According to a variant, a part of the RAM 27 is allocated by the CPU 21 for storing the data 2210 to 2214 if memory space available in GRAM 221 is not sufficient. Nevertheless, this variant brings more important latency time in the detection of the first object in the first image composed form the micro-programs comprised in the GPUs as the data have to be transmitted from the graphical card to the RAM 27 through the bus 25 that has transmission capacities generally less than capacities available in the graphical card for transmitting the data from the GPUs to the GRAM and inversely.
According to a variant, the power supply 28 is outside the device
5.
According to a variant, the instructions of the algorithm implementing the steps for detecting the first object in the first image are all performed on CPU only.

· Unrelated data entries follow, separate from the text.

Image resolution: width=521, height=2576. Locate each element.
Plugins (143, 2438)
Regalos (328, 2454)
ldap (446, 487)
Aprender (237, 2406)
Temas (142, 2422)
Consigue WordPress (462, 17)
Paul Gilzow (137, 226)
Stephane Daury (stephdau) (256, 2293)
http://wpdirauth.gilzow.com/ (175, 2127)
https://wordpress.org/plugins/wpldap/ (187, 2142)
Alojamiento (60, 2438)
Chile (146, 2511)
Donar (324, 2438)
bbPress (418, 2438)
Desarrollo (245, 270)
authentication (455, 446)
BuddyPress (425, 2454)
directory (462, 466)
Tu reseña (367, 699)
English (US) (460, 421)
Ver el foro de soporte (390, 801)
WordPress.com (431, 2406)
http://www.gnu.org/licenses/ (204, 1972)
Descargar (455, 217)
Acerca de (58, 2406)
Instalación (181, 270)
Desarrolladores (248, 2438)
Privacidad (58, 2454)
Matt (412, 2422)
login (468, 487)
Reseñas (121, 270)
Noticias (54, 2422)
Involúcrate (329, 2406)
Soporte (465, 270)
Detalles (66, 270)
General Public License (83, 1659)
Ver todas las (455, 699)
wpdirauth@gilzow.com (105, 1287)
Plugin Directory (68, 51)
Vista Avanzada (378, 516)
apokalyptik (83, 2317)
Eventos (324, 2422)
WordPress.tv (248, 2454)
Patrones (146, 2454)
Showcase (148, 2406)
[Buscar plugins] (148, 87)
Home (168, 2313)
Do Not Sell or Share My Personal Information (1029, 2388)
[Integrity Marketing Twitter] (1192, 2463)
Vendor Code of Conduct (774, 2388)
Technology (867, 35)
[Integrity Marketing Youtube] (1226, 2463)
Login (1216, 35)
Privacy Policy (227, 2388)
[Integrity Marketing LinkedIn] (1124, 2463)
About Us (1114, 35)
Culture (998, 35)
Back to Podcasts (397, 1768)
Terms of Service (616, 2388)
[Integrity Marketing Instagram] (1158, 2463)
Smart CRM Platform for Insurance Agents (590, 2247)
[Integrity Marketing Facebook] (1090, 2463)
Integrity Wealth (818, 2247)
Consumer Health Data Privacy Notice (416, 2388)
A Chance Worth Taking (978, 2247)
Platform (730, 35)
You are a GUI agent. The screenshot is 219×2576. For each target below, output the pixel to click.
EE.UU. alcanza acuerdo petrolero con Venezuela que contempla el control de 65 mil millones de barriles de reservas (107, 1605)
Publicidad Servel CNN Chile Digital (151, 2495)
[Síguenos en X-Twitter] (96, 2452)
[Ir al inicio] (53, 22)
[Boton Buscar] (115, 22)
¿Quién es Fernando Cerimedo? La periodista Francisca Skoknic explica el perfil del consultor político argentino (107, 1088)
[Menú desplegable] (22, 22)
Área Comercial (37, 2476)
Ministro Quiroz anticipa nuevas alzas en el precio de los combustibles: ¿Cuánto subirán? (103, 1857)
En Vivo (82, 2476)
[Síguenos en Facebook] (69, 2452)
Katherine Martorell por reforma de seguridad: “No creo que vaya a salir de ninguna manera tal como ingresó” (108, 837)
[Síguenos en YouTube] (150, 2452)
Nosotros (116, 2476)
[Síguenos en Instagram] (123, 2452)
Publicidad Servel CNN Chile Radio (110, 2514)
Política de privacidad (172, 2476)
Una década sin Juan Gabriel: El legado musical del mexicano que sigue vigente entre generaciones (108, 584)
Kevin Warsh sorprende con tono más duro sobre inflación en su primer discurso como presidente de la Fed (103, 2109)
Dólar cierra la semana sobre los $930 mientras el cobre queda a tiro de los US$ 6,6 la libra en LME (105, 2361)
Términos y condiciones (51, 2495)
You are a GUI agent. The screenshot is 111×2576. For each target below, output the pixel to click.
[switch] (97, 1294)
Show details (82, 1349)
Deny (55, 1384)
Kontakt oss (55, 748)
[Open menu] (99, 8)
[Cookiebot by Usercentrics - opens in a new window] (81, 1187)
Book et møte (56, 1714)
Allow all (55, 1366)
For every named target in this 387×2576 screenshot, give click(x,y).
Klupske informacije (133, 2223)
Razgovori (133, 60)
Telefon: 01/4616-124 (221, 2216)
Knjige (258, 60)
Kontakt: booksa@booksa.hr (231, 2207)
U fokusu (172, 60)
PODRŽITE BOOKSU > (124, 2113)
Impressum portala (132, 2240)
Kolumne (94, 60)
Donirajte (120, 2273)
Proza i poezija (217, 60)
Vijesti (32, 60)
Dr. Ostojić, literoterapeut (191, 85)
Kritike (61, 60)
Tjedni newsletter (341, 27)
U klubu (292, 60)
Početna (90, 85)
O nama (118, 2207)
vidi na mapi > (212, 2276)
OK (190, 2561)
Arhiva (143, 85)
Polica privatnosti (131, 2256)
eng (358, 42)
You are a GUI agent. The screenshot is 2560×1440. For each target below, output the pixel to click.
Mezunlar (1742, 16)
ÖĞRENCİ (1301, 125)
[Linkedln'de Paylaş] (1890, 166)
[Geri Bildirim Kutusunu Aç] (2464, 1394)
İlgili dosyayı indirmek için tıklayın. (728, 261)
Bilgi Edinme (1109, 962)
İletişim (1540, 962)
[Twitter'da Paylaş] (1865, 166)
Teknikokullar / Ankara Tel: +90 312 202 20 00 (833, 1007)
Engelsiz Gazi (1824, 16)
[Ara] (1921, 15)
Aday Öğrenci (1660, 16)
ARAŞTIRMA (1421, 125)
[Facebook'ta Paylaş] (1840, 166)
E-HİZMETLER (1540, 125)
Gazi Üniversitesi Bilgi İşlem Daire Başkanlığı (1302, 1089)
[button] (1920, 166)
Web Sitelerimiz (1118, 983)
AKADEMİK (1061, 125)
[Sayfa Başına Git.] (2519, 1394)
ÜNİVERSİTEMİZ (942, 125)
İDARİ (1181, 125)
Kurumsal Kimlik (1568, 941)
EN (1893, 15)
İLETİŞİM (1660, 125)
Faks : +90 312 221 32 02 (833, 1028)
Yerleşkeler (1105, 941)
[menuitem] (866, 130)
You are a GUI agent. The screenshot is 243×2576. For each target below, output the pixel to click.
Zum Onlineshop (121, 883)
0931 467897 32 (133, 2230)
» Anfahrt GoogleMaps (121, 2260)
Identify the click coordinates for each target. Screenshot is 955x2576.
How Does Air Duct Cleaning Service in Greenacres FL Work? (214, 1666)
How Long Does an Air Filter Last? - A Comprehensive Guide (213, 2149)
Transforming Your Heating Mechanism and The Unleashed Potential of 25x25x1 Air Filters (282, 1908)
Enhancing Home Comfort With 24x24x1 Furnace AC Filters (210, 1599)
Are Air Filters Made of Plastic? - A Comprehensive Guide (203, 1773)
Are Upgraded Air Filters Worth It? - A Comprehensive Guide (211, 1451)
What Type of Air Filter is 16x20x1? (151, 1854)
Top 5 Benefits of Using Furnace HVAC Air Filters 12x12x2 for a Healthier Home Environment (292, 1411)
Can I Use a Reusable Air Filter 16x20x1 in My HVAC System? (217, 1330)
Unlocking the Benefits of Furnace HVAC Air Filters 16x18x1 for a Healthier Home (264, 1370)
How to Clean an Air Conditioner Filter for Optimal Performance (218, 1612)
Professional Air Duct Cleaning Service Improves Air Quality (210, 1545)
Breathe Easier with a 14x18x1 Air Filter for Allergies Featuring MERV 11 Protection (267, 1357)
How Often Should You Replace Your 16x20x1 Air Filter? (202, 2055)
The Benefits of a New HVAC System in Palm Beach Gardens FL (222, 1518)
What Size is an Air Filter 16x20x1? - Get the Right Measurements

Figure 3 illustrates a method for detecting a first object comprised in the first image 10, according to a particular and non limitative embodiment of the invention.
During an initialization step 30, the various parameters of the device 2 are updated. In particular, the parameters representative of the first image are initialized in any manner.
Next, during a step 31 , the first object comprised in the first object is segmented, for example by using a clustering method or an edge detection method. The segmentation is advantageously based on depth information associated to the pixels of the first image. According to a variant, the segmentation is based on the grey level information, which is associated to the pixels of the first image. When based on depth information associated to the pixels of the first image, the first object is segmented by selecting the pixels having an associated depth information comprised in a first interval of depth values, i.e. comprised between a minimal depth value and a maximal depth value, as to select the object of the first image located at a given depth. According to a variant, the segmentation of the first image comprises a step of slicing the first image into a plurality of slices, each slice corresponding to a layer of the first image at a given depth. The slicing of the first image enables to classify the objects of the first image according to their depth, i.e. by grouping foreground objects, background objects and middle-ground(s) objects. According to this variant, the pixels forming the segmented first object belong all to a specific single slice.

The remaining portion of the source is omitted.